- Film poster
- Directed by: Yōichi Higashi
- Screenplay by: Yōzō Tanaka
- Based on: Mitsuharu Kaneko's Love Letter by Yōkō Emori
- Produced by: Katsuhiro Maeda
- Starring: Keiko Takahashi; Katsuo Nakamura; Mariko Kaga; Noboru Nakaya; Ken Nishida;
- Cinematography: Koichi Kawakami
- Edited by: Keiko Ichihara
- Music by: Michi Tanaka
- Production companies: Gentosha; Nikkatsu;
- Distributed by: Nikkatsu
- Release date: August 7, 1981 (Japan);
- Running time: 83 minutes
- Country: Japan
- Language: Japanese

= Love Letter (1981 film) =

Love Letter (ラブレター, Rabu reta) is a 1981 Japanese Roman Porno drama film directed by Yōichi Higashi and written by Yōzō Tanaka. The film was based on the nonfiction novel Mitsuharu Kaneko's Love Letter by Yōkō Emori, first published in May 1976 by Pep Publishing. It tells the true story of a young woman in love with a significantly older married poet. The film stars Keiko Takahashi in the lead role, in addition to Katsuo Nakamura, Mariko Kaga, Noboru Nakaya and Ken Nishida. Michi Tanaka composed the film's score. Love Letter was theatrically released by Nikkatsu on August 7, 1981, in Japan.

==Plot==
The film is a fictionalized retelling of the true story of Reiko Okochi, who was in a 30 year long relationship with the married poet Mitsuharu Kaneko.

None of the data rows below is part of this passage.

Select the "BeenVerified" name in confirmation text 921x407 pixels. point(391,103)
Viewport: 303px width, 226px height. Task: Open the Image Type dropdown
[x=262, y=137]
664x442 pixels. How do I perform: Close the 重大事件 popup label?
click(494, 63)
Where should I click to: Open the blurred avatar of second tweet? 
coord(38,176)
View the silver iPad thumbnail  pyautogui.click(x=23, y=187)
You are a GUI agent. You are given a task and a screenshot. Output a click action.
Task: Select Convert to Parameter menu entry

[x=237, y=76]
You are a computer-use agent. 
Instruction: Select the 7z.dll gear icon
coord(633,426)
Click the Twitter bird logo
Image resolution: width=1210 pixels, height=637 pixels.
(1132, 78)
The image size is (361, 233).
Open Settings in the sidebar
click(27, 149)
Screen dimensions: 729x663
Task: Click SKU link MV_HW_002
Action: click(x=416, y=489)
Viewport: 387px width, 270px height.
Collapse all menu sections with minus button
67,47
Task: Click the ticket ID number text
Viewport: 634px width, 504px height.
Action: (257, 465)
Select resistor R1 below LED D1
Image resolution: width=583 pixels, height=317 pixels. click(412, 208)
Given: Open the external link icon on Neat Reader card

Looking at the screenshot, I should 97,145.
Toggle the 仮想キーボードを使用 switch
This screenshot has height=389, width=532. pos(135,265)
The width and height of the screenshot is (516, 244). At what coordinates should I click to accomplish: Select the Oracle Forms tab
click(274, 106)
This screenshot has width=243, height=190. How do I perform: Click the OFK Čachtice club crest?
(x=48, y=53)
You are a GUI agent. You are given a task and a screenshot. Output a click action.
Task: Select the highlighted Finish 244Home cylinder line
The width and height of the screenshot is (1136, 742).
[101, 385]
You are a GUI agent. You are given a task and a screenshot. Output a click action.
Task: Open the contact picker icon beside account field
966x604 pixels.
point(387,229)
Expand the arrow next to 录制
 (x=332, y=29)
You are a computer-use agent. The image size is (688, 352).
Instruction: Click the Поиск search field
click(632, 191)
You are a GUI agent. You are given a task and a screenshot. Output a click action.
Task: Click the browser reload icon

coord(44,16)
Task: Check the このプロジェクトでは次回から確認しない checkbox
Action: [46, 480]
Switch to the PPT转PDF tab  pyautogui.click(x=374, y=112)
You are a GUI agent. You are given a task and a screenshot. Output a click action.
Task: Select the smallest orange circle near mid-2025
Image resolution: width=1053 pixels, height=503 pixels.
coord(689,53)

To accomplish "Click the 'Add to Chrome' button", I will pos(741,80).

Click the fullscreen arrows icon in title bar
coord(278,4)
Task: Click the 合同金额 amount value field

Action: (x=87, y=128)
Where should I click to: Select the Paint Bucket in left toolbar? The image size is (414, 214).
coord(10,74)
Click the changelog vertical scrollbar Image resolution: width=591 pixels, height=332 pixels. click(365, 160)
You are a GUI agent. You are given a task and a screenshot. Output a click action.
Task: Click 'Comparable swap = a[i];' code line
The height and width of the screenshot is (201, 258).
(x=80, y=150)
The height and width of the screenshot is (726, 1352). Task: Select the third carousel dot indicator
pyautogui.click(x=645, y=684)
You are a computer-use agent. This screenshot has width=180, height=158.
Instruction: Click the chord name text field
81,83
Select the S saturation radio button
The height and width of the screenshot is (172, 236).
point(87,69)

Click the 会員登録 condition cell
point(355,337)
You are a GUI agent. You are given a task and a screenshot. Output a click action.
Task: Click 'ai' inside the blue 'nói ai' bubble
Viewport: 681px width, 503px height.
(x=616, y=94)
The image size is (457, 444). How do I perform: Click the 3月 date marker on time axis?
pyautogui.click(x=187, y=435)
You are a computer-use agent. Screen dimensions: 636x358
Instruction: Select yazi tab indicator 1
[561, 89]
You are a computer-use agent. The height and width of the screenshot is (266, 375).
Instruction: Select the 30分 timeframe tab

It has been six years since the poet Toshiharu Oda took Yuko Kano, a woman 34 years his junior, as his mistress. The two of them, who call each other "Toshi" and "rabbit" respectively, indulge in their lust whenever they can. Yuko is often forced to wait for Oda. When he becomes lonely, he will show up, but only his living expenses arrive on a regular basis.

One day, Yuko learns that Oda is nursing his sick wife. Feeling intensely lonely, she takes many sleeping pills and collapses. Oda arrives just in time to see her fall to the ground. He rushes over, spreads plastic on her tatami mats and washes her with running water. Under Oda's care, Yuko recovers.

Later, Oda talks with a man named Murai in a nearby park. Murai is the estranged ex-husband of Tayo, a prostitute living in an apartment next door to Yuko. Murai openly lusts after Yuko. Oda misunderstands this conversation and believes Yuko cheated on him. He tattoos her inner thigh as punishment. However, in doing so, Oda suddenly realizes that he has "registered" Yuko and made her his official wife. He immediately removes the tattoo. Yuko forgives him, as her only wish is for Oda to always be by her side.

The students that regularly visit Tayo also lust after Yuko. They taunt her over her relationship with the old man. Yuko endures their slights and remains faithful to Oda.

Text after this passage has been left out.